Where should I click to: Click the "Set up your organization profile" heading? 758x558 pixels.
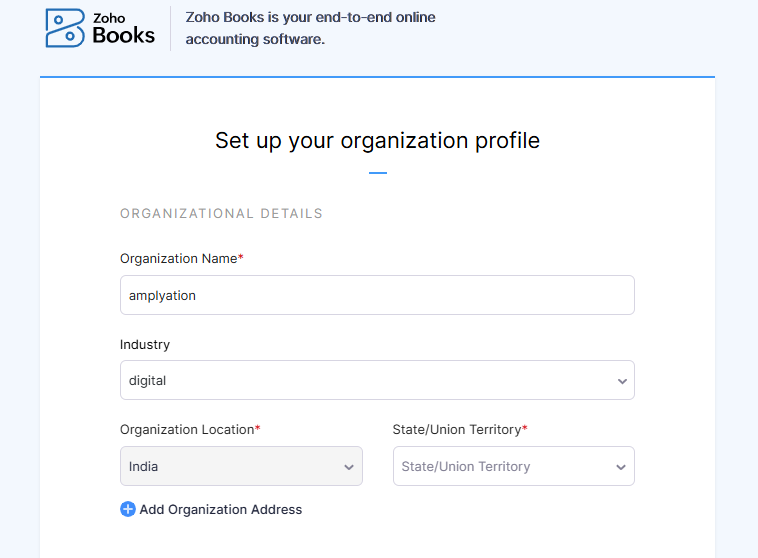[377, 140]
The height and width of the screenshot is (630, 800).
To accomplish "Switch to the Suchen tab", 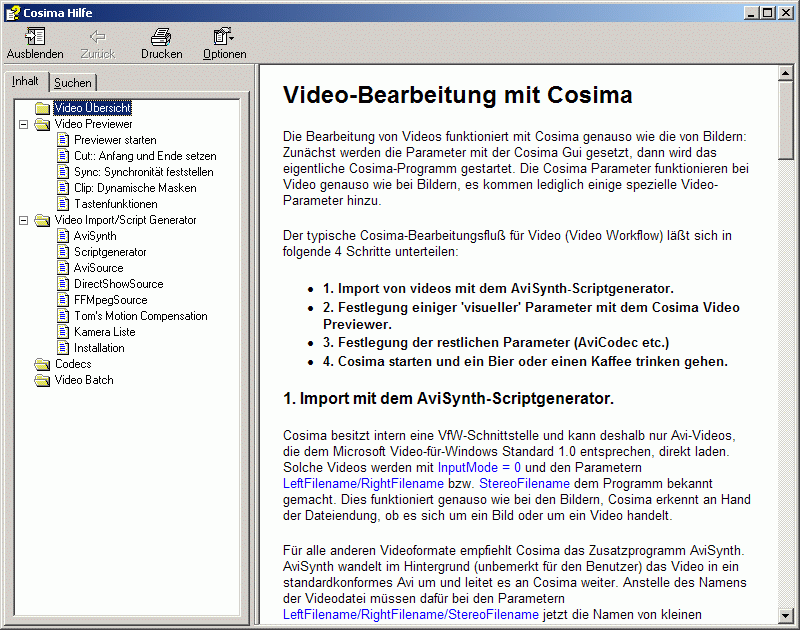I will point(72,83).
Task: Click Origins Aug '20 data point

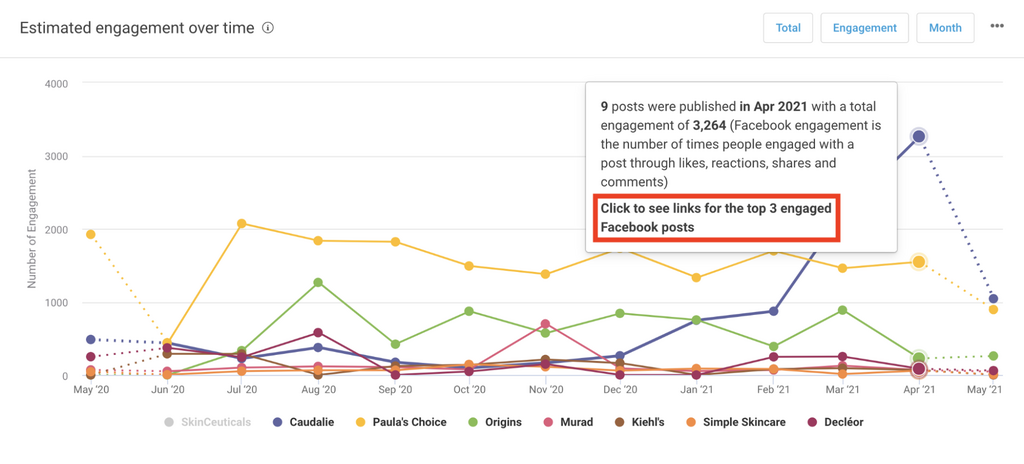Action: [x=318, y=283]
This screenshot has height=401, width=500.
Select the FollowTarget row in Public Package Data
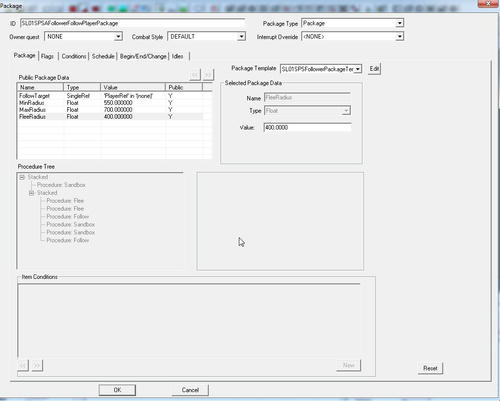[111, 96]
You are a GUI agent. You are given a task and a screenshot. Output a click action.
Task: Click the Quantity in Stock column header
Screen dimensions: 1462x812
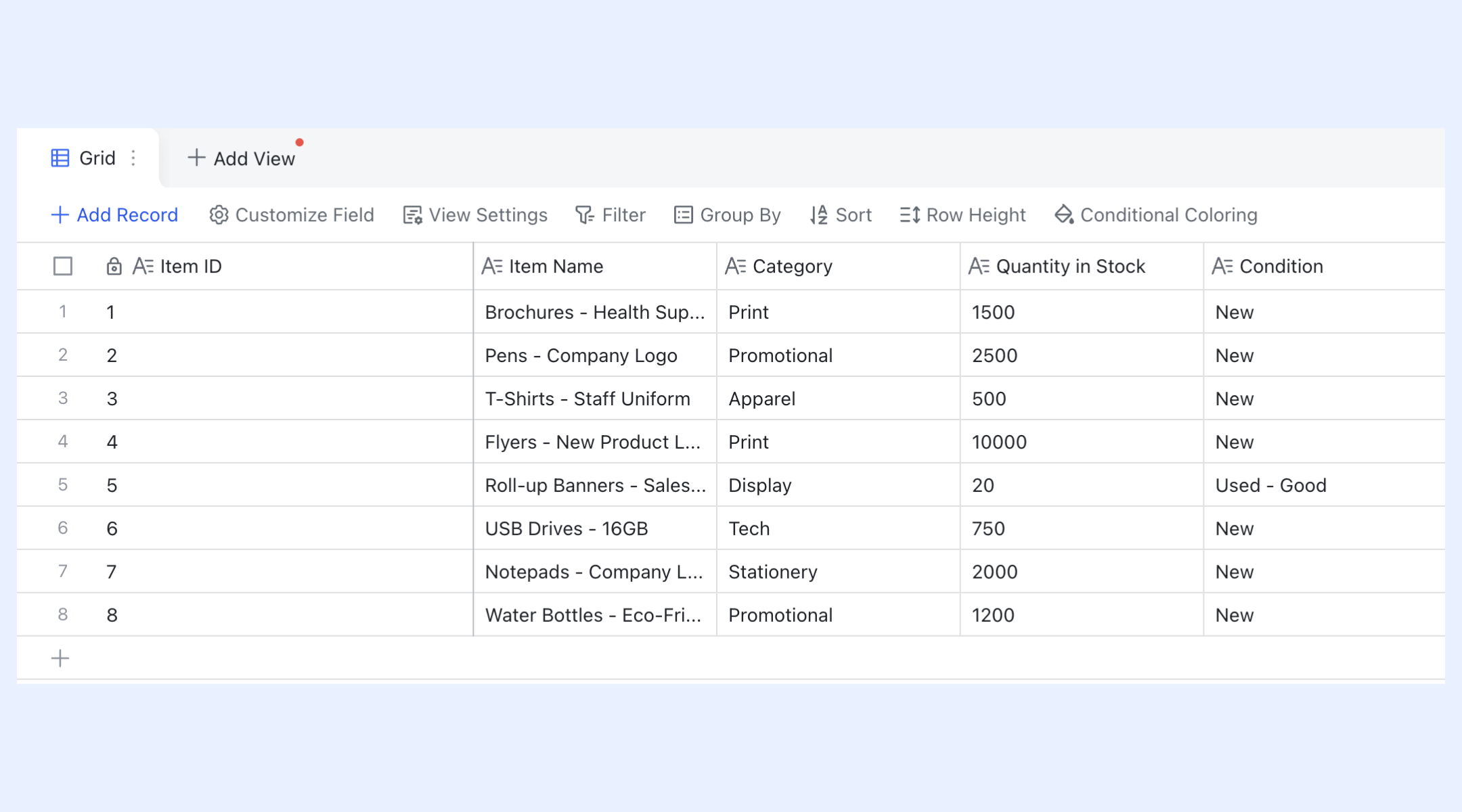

=== About this exercise ===
Leaving out the pictures, return exactly the lines from the one that contains "You are a GUI" through the last line of the records above, inclusive.

=== Written response ===
You are a GUI agent. You are given a task and a screenshot. Output a click action.
Task: Click the Quantity in Stock column header
Screen dimensions: 1462x812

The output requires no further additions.